The entire purpose of my three-month stay on the Galapagos is to assist with the teaching of the finer points of the mother tongue.
Simple enough, you would think, for someone who has spoken a form of English for years.
Except my new school, Pedro Pablo, had slightly different ideas.
Monika (another one) teaches the four-year-olds at the school.
She said she was in need of help so, for the next few weeks, Pippa and I are assisting with the school’s two youngest classes.
Now, these kids are seriously cute. But they can barely speak Spanish, so there is no point at all merrily chatting away to them in English.
I wish I could tell you they behaved immaculately and my naturally imposing, yet benevolently kind, authority shone through at every stage.
Now, every child is different – so perhaps some of them respected me.
I can easily remember Alejandra and Diego because they were smart, loud and boisterous and at the centre of everything.
Then there was a beautiful little boy, whose name I can’t pronounce, let anyone remember, who was so serious he could have been a 30-year-old accountant.
He had huge dark brown eyes and barely spoke a word all day.
Equally mute was a tiny little girl with a choir boy mop of dark brown hair and an expression of polite disinterest. She didn’t even join in the skipping.
I managed to persuade her to smile for the first time sometime around morning break.
I started to throw a ball to her and maniacally scream ‘Buena’ every time she caught it, which was nothing if not dignified – but it worked.
“She doesn’t have any friends yet,” Teacher Monika said wisely, when I asked why she hadn’t spoken.
“It’s only her second day.”
I know how she felt.
Still, by the time I gracefully bowed out of catch, another little girl had appeared to join her so perhaps her friendless state, at least, might be at an end.

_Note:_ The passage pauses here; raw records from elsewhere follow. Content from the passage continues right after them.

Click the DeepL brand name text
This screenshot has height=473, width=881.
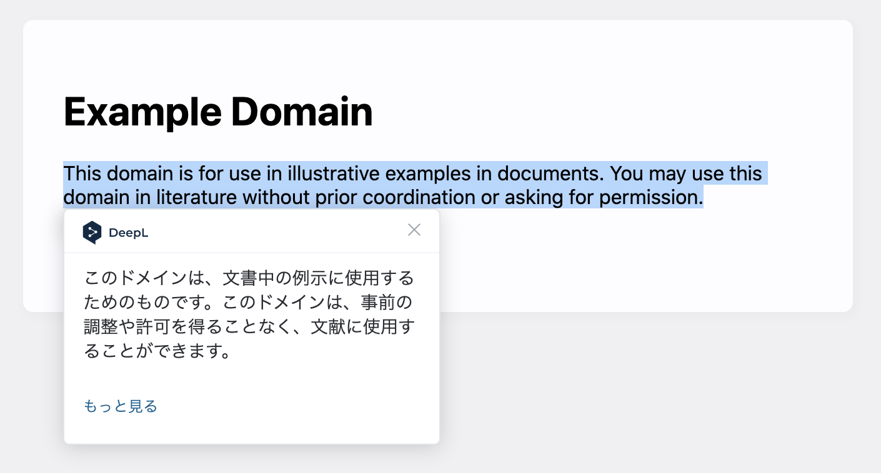click(128, 233)
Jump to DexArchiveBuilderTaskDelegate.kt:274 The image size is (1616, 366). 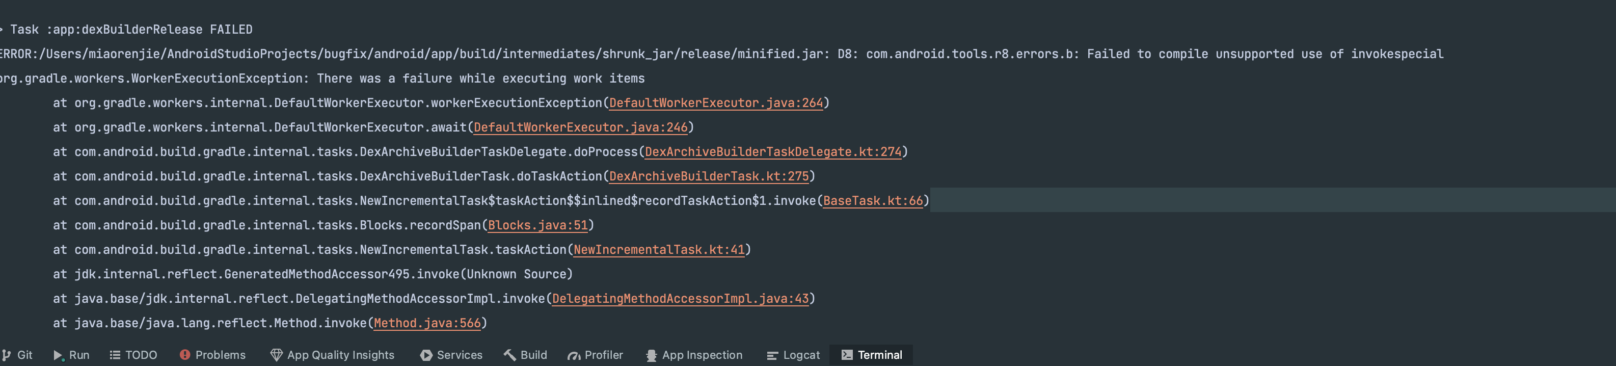click(x=773, y=152)
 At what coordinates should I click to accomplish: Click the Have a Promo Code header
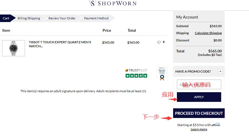[193, 71]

Moments like that were the highlights in an otherwise trying and possibly quite useless first day at the school.
Monika doesn’t speak any English, which is good for my Spanish.

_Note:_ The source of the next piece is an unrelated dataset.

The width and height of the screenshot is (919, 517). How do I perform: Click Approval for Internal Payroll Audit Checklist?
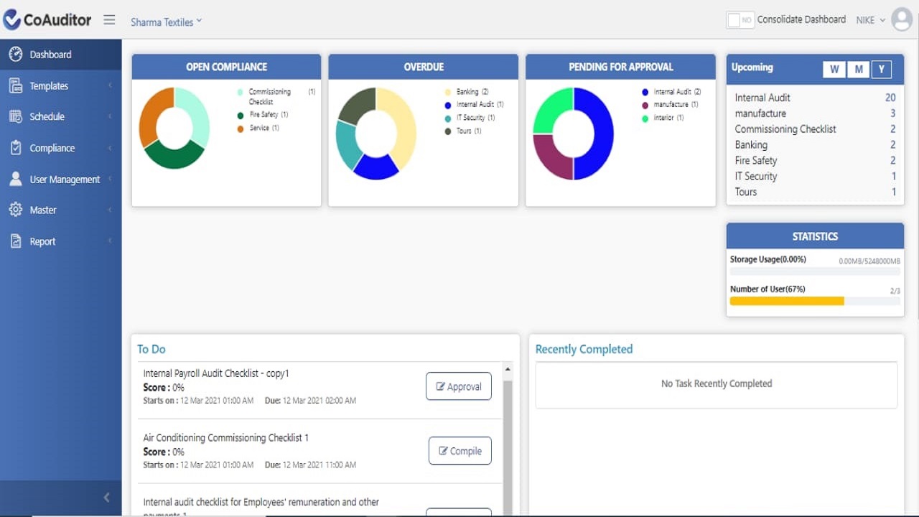pyautogui.click(x=458, y=386)
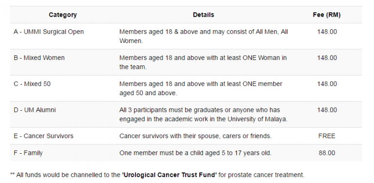The height and width of the screenshot is (183, 374).
Task: Click the 148.00 fee for Mixed Women
Action: [x=327, y=58]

But it makes it a little difficult when it comes to grasping exactly what the children are allowed and not allowed to do.
There was a slightly dicey moment when the pupils were re-grouping after a break and Monika was in the yard rounding up the stragglers.
I was sitting with some children near a pile of jigsaws, when suddenly a tiny hand came from nowhere, grabbed one of the toys and emptied all of the pieces onto the floor.
“No,” I said, almost firmly.
It was like trying to stop a tidal wave.
The children (there’s 25 in total) descended in a feeding frenzy upon my total lack of authority and within minutes each had their own jigsaw, with pieces everywhere.
I looked up at the returning Monika, who shook her head and gave me a smile tinged with pity.
We did jigsaws for the next half an hour.
Now, I know I am a reasonably authorative person. I can be equally firm and persuasive about ensuring certain outcomes, when absolutely necessary.
Therefore, I’m blaming the language.
When I told the kids what to do in Spanish, they just looked at me. When I occasionally (frequently) lapsed into my stroppy and slightly haughty English, they hesitated – if just for a second.
Tonight, with Pippa and Joss’s help, I’m going to learn the following phrases:
“Come here now please,”
“Have you washed your hands?”
“Sit down please,”
“Gabriel, stop that, I said GABRIEL, ARGHHHHHHHHHHHHHH.”
Give the teacher an apple.
And lace it with gin.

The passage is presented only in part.